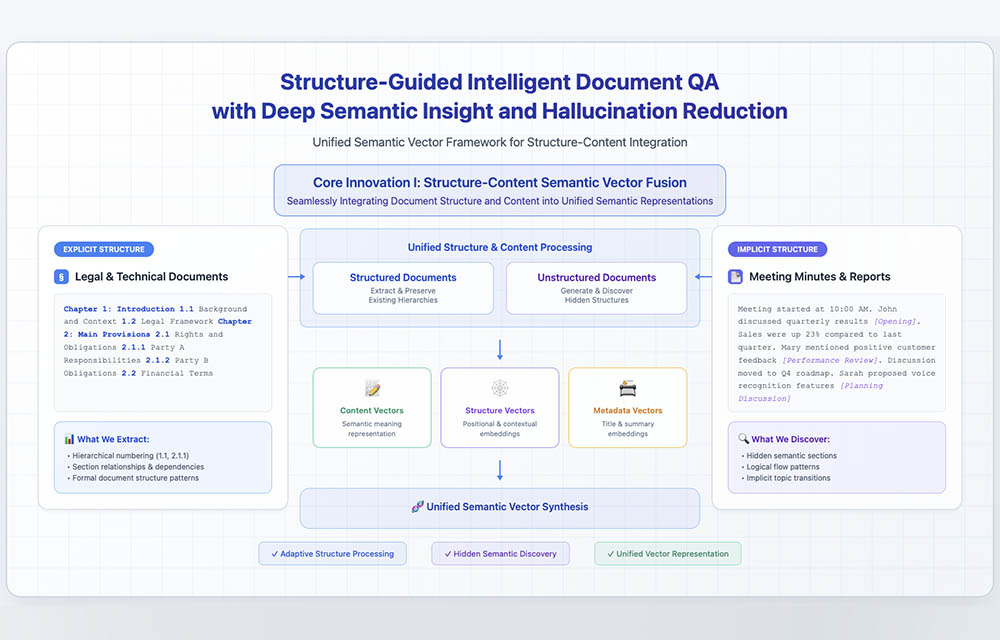Image resolution: width=1000 pixels, height=640 pixels.
Task: Click the down arrow below Unified Structure & Content Processing
Action: [500, 349]
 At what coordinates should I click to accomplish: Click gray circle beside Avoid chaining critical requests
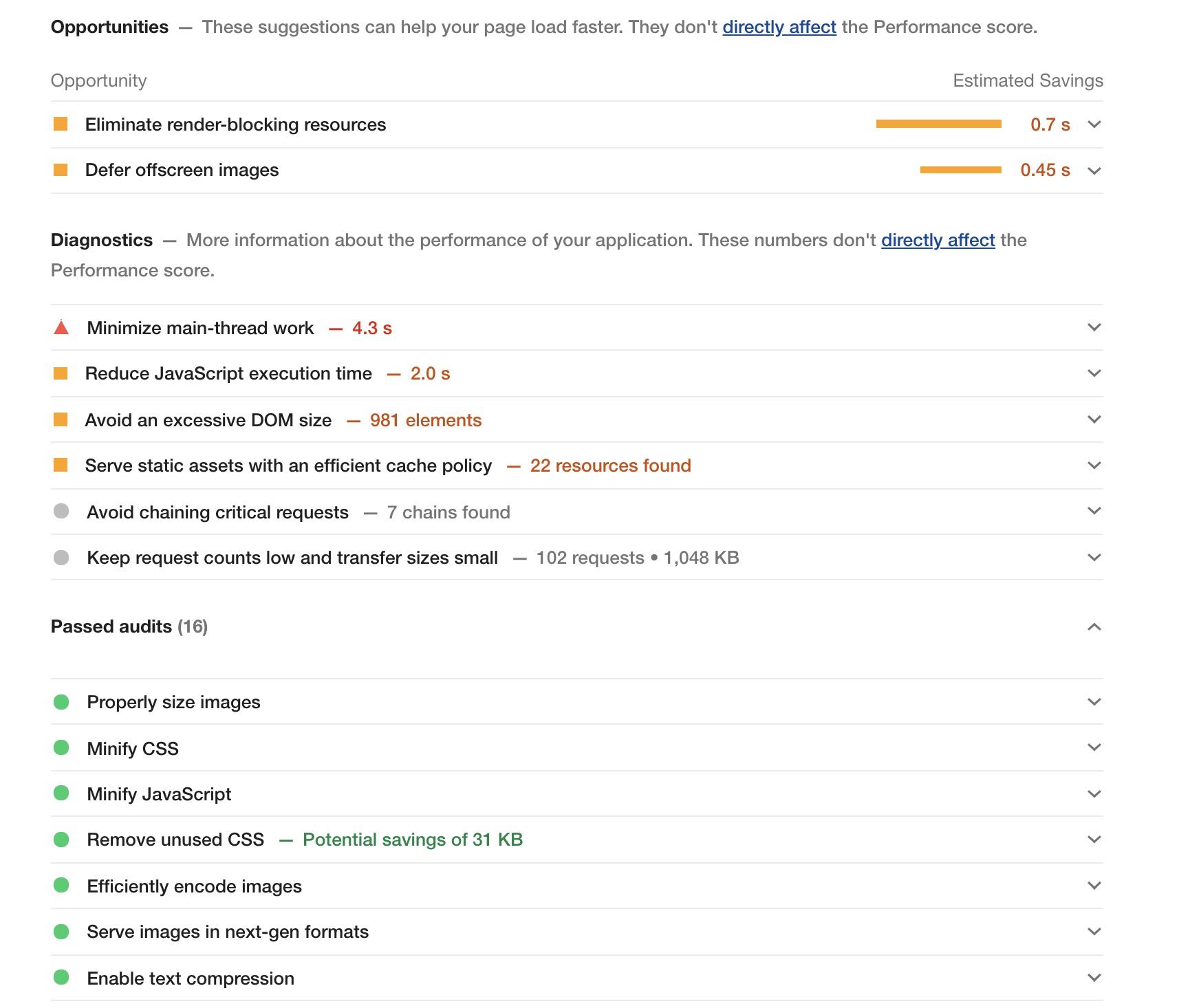tap(61, 512)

★ ★ ★ ★ ★ ★ ★

**EXERCISE BRIEF:**
Your output should be the lines from the line containing "At what coordinates" through the last line of the listing above, restated exactly, with no pictures among them.

**ANSWER AREA:**
 At what coordinates should I click to accomplish: Click gray circle beside Avoid chaining critical requests
tap(61, 512)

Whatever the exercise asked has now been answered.